Q. Given that, how happy are you with your results?
A. I am. All things considered, I think I was in shape for about a 4:10ish road marathon. Maybe 4 hours if the weather was good and I found someone to pace off. Instead, I ran a 5:07 trail marathon, about 37 minutes slower than the last time I ran this course (2014). But that said, my goal pace (4:30) was picked because I wanted to place in the top five in my age group, and I placed third (ninth woman overall!), so I’m actually pretty pleased with that (although if I’d run a 4:30 again, I would have won outright as first overall woman). There are also the conditions to consider: the race had somewhere between 1,300–1,800 feet of climbing (my Garmin gave the first number, Strava the second); many of the ascents (and descents) were covered with a scree that made climbing them at a run quite difficult; the weather topped out at about 82 degrees and humid AF, following directly on about a two-week stretch of cooler weather during which I rather lost my heat acclimation.
Q. Did you learn any important lessons?
A. Yes. It’s important to plan for both the race and the ride home. I had to drive myself home, and my blood sugar started to crash around the time I got back to the car. I stopped at a gas station to pick up a coffee and a chocolate milk, and wound up sitting on the floor waiting for the people buying a million lottery tickets in line ahead of me to get done so I could check out. In a more ideal world, I would have ridden home with someone who had their shit a bit more together.
Pursuant to that, I think my nutrition strategy was generally pretty good (it was: grab something to eat at each aid station plus bring a gel to eat about two miles before the next one, and salt tabs at 1.5 hours, 2.5 hrs, and 3.5 hrs), but I waited until mile 6 to eat anything for the first time, and I think I should have had a gel a bit earlier. Also, it’s better to grab something with a bit of protein/fat (peanut butter) than just to stuff a bunch of M&Ms in your mouth. Also, I ran out of water at mile 16 with the next aid station at mile 18. That was gnarly. Wish I’d planned better for that.
Also, finally, I learned (again) that time on your feet does more than just prepare your muscles for the race–it prepares you for the pain. Like just the feeling of your socks on your feet can hurt after thirteen or fourteen miles of rough terrain.
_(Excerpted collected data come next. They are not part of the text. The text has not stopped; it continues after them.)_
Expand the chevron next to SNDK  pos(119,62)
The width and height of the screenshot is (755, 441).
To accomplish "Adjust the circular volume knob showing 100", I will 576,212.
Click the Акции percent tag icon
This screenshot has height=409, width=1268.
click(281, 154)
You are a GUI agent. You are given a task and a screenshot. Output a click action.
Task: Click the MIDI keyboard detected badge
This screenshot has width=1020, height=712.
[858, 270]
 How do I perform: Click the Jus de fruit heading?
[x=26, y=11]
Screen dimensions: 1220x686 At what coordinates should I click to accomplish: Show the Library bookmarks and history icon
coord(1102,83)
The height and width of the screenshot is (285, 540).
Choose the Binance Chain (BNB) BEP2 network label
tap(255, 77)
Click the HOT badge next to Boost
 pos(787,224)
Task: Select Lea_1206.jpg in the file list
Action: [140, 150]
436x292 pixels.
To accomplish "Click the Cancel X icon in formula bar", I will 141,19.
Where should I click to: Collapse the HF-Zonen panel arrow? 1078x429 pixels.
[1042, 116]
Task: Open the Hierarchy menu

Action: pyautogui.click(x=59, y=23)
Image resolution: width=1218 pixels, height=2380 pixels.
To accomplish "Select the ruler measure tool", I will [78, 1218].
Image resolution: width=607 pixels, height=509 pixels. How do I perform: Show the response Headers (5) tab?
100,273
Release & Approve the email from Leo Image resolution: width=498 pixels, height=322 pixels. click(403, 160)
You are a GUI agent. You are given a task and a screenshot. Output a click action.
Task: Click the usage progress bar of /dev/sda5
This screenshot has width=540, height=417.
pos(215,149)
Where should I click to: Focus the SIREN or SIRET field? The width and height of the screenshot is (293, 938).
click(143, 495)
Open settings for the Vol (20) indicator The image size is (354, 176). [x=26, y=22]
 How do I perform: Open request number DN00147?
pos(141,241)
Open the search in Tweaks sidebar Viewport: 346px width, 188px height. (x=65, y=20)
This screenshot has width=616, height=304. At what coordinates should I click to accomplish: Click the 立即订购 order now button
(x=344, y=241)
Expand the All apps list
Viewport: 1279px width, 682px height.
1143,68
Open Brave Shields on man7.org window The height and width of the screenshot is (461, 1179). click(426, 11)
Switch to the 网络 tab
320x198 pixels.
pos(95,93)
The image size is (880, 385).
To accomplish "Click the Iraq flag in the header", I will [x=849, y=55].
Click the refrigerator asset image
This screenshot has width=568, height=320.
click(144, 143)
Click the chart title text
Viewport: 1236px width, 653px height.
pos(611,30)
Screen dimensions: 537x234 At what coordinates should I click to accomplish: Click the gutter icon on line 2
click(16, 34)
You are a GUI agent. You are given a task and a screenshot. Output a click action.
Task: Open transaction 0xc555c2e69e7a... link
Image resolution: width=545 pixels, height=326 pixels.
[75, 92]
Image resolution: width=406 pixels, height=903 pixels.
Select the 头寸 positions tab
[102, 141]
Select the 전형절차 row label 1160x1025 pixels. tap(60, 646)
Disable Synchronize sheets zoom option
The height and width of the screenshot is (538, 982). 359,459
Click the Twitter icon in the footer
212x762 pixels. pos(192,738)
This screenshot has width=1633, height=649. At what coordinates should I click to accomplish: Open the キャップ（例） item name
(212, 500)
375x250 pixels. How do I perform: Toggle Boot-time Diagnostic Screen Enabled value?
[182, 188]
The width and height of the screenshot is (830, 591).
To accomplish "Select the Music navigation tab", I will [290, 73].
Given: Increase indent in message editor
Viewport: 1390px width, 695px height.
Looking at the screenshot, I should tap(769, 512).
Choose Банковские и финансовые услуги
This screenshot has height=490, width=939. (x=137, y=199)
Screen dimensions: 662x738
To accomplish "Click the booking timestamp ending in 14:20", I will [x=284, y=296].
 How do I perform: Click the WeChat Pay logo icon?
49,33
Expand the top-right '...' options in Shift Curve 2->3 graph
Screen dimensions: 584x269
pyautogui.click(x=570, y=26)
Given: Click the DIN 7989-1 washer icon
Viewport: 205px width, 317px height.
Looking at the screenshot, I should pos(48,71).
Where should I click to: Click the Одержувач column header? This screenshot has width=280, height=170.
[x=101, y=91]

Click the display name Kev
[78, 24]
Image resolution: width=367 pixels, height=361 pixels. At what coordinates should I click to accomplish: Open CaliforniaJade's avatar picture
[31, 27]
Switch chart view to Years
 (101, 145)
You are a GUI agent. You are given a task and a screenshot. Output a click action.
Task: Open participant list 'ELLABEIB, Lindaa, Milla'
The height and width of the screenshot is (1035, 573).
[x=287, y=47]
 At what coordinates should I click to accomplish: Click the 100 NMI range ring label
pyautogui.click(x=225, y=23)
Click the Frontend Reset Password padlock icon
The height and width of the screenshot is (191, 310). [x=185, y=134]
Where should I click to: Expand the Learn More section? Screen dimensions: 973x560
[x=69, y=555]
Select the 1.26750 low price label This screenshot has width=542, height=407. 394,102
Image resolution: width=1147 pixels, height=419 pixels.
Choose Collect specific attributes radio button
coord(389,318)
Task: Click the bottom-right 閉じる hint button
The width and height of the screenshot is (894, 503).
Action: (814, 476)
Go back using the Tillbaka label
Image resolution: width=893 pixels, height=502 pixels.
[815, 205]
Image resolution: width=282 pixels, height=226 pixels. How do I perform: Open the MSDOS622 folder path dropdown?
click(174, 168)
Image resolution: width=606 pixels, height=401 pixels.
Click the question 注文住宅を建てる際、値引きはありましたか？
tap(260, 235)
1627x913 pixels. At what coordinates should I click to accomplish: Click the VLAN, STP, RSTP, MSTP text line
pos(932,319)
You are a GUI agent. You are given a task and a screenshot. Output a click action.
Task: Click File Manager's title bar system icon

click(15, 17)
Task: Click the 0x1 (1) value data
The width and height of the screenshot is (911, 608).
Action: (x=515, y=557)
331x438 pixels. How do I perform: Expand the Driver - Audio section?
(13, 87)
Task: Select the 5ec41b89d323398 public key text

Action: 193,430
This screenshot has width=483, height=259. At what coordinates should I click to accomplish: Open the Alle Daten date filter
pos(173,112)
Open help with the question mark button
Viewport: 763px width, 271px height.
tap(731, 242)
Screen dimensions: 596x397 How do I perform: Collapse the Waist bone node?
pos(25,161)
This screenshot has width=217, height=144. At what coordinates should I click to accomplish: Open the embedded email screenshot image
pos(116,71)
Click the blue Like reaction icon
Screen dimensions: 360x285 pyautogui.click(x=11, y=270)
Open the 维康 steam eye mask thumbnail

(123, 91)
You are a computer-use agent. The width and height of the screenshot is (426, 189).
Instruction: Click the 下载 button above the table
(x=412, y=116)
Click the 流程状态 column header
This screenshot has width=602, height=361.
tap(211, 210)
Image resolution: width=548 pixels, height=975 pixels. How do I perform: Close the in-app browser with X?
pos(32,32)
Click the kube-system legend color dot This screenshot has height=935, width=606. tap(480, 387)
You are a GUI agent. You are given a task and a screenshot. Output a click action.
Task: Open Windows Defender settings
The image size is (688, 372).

Q. Any final thoughts about racing?
A. I’ve had a tough time getting my racing mojo back since Hal’s birth. Primarily because if he’s going to have a bad night, it will usually be a Friday night (it’s like he KNOWS), and I often have wound up on the starting line wishing I had more flexibility to shorten my run or move the time up. Recently I’ve realized that just running races to run them (or to get a t-shirt I guess) is not exciting to me. This marathon, with the competition aspect, was exciting. So next season, I think I may try to structure my season more like a pro might, with an A race, a couple of B/C races as prep, and then most of my time spent doing my own thing. (Full disclosure, smart people have been telling me to do this for a long time. I just learn slowly.) Going into the marathon, I had some plans to use it as a springboard for something bigger in the spring, but I’m not sure I’m really feeling that now. Twenty-six miles is a lot when it’s hot and you’re undertrained. Maybe I shouldn’t push my luck. (I’m sure I will though. I seem to crave challenges. We’ll see.)